Solved: NFS Datastore Failover

Lumina · ‎2019-08-29

Hi All,

I have a relatively simple scenario but I'm having a hard time getting it to work the way I thought it would. I'm pretty much a one-man show and new to NFS, so maybe I'm just missing the boat. We are migrating off of fibre channel storage to NFS with VMware for the sake of simplicity and ease of use.

Here is my setup:

NetApp:

I have an AFF8080 with a single LIF on 10GbE to use as a NFS datastore for VMs. I have the LIF setup on a 10GbE link on controller #1 port 0be, with a failover group set to failover to 0be on controller #2.

Ethernet Switches:
Two 10GbE switches. One cable to controller #1, the other two controller #2.

Host:

For this example, I have a single ESXi 6.7u3 host and vSphere Standard. The host has 2 physical NIC cards with 2 ports each for a total of 4 ports. I have two cables running to one ethernet switch and two to the other. I have setup a single VMKernel port with an IP address for the storage traffic and have added it to a standard vSwitch.

The NetApp LIF, VMkernel adapter, and vSwitch are set to MTU 9000 and the switches 9216. I have VSC installed on vCenter and the NFS VIAA plugin installed on the host. All NFS, MPIO, and Adapter settings in VSC are green.

With this setup, I can easily add the NFS datastore and access it from vCenter. I placed a test Windows Server VM on there and it runs without issue. My dilemma is that when I simulate a failover, either by pulling a cable from the switch or NetApp, or by migating the LIF from controller #1 to #2, I get an average of about 30 seconds on my RDP session to the VM, before it becomes unresponsive. As soon as I migrate the LIF back to the home port (controller #1), my RDP session is restored. When I try to remote into the VM from vCenter, it just gives me a black screen so it must be in some kind of paused state looking for a connection to the storage. The datastore still seems to be accessible from vCenter (e.g. I can browse for files or create folders). It does not say "inaccessible" like I would think it should.

I've tried playing with the vSwitch settings. Currenlty I have the VMkernel adapter set with all four NICs (ports) to Active. I've tried to set one to active and one to standby but I still end up with the same results. I also have played around with the failback, notify switch, and load balancing settings to no avail.

I've done countless Google searches and still am not sure where I'm going wrong. Maybe this just isn't how NFS works? Or maybe my network setup is just too simple to accomplish what I'm trying to do.

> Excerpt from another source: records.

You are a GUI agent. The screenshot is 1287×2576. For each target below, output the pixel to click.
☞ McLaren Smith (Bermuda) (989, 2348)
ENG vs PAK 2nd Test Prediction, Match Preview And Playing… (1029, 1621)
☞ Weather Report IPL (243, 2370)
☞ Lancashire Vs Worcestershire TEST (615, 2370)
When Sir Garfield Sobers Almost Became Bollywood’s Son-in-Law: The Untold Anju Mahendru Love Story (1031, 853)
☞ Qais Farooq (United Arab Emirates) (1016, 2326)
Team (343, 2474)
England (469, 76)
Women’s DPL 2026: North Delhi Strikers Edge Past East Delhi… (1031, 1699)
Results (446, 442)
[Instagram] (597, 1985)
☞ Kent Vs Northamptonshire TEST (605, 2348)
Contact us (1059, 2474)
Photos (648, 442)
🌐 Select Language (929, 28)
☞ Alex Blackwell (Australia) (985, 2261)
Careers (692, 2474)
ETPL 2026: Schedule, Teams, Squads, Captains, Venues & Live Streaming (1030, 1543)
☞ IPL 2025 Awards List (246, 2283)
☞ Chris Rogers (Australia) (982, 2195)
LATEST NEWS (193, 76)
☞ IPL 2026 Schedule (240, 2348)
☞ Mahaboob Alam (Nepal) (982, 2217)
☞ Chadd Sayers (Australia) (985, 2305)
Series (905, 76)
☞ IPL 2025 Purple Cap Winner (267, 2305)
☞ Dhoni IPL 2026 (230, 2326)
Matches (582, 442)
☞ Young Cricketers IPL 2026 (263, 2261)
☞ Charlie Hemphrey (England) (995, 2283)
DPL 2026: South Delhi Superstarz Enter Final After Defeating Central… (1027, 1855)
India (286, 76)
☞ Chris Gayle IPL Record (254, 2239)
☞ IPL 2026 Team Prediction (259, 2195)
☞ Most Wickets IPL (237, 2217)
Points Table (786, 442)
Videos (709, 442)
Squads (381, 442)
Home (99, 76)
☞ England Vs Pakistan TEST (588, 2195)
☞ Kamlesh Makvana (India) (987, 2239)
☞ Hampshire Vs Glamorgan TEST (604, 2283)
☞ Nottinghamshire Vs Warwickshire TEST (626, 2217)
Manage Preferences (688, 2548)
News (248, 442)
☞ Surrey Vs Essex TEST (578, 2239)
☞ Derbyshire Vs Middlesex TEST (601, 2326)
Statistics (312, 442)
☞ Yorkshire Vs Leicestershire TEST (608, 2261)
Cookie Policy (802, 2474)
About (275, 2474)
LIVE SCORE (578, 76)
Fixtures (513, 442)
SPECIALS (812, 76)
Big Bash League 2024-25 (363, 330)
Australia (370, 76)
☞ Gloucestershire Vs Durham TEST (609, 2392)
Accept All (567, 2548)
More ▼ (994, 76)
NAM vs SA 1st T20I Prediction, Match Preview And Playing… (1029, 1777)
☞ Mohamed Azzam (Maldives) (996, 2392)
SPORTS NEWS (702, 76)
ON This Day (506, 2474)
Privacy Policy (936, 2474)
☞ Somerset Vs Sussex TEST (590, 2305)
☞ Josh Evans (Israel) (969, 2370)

Any insight would be appreciated!

Lumina · ‎2019-09-02

@Trubida wrote:

It almost sounds like a spanning tree issue. What model of switches are you connected to, what configuration do you have the the ports? Have you tried to create an LIF on node 2 and then try the failover?

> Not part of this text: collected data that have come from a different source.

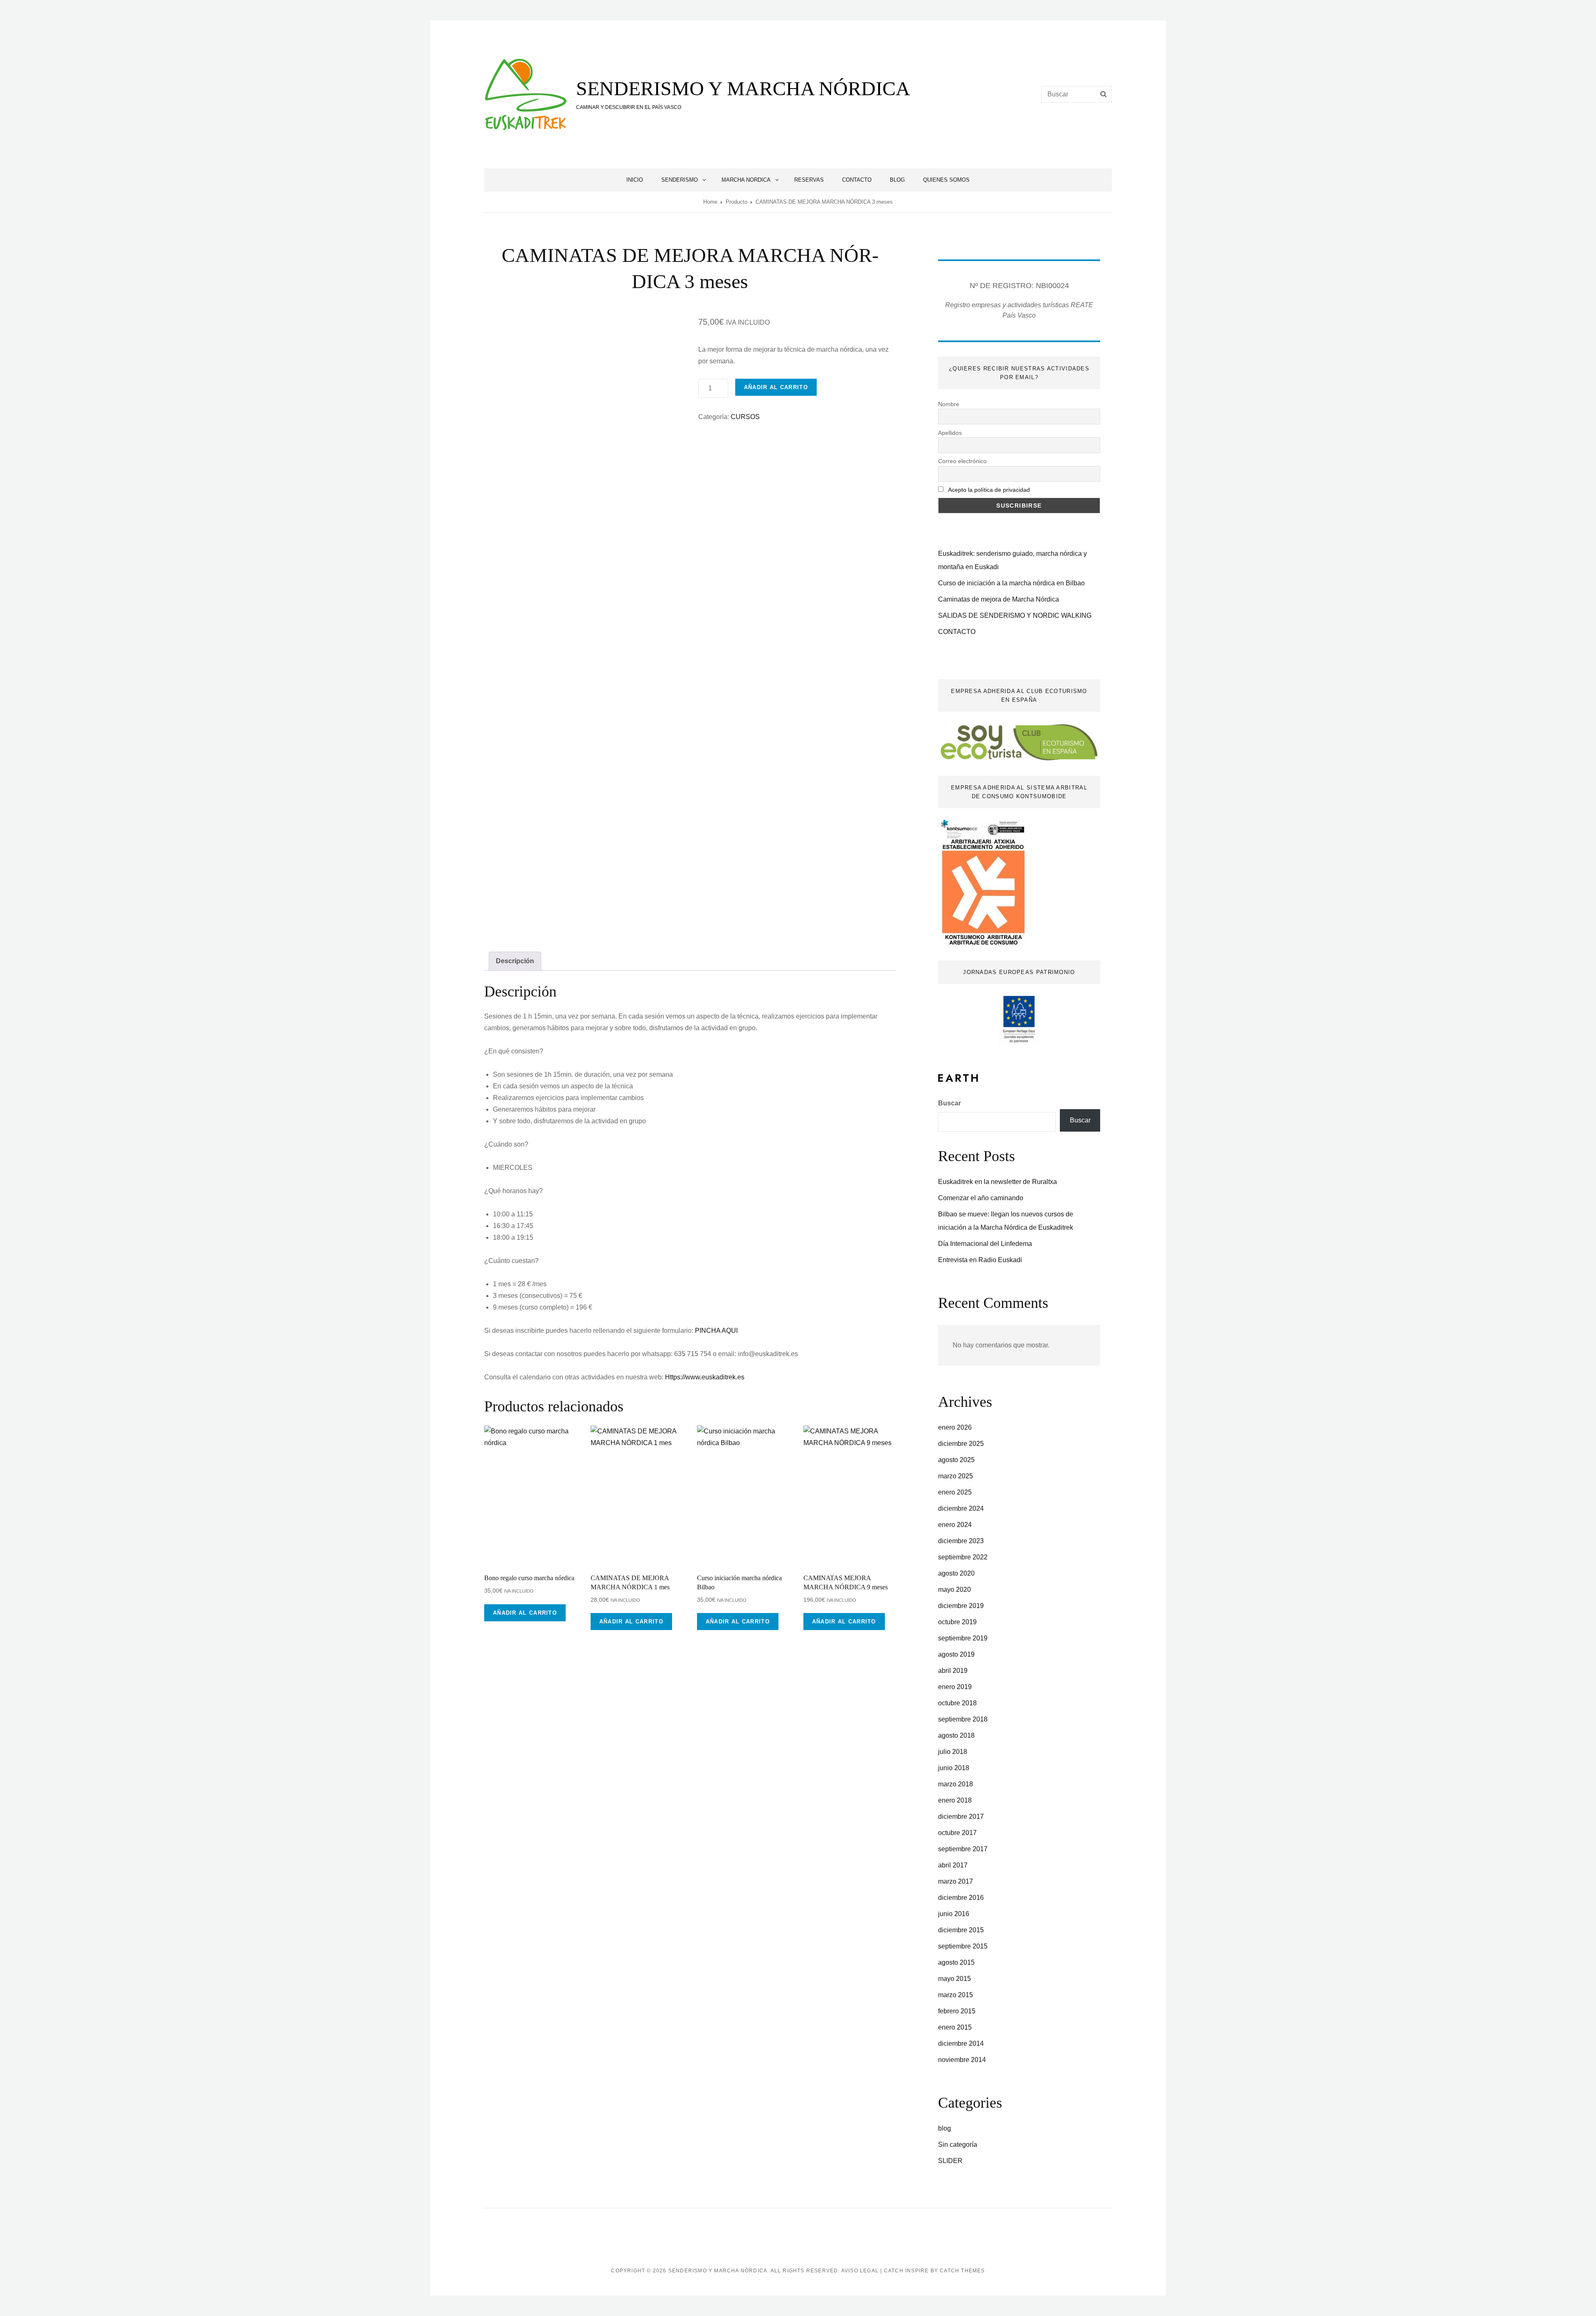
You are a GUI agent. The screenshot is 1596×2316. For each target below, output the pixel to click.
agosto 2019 (956, 1654)
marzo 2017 (955, 1881)
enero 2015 (955, 2027)
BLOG (897, 180)
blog (944, 2128)
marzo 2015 (955, 1994)
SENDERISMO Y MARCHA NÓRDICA (743, 88)
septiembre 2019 (963, 1638)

Unfortunately networking isnt my specialty. I am working with a vendor to get this all set up, but I have not ran this by them yet. I've been doing a lot of troubleshooting on my own since we have a tab going with the vendor. This is my last hurdle but I can run the spanning tree idea by them.

We are using two Juniper EX4600-40F switches. The other guys set them up, but it appears the port mode is set to trunk, MTU is 9216, speed is 10gbps, duplex full, and flow control enabled.

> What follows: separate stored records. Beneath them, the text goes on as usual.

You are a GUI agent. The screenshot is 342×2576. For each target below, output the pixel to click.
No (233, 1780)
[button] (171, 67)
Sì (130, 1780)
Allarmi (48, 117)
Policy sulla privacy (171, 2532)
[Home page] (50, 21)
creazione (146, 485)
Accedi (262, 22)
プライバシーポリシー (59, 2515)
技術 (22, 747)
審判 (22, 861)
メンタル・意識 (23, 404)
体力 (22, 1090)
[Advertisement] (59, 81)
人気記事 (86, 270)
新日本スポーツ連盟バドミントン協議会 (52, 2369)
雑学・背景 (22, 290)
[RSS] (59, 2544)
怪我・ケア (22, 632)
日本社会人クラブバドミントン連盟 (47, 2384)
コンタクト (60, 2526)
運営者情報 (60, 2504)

I just tried creating an NFS LIF on node 2 and I am able to mount the datastore to the host. When I try to clone a test VM to the new datastore, it just kind of freaks out and never finishes and the datastore sometimes shows up as inaccessible. So there must be something up with the port on node 2? All of the port configurations on the switches are the same, but I'm wondering about the physical cabling now. Should port e0b on node 1 and node 2 be connected to the same physical switch? Or does this not matter? I assumed you would connect one node to switch one and the other node to switch 2 for redundancy.

I can try to create a new LIF again later with port e0d this time and see what the results are.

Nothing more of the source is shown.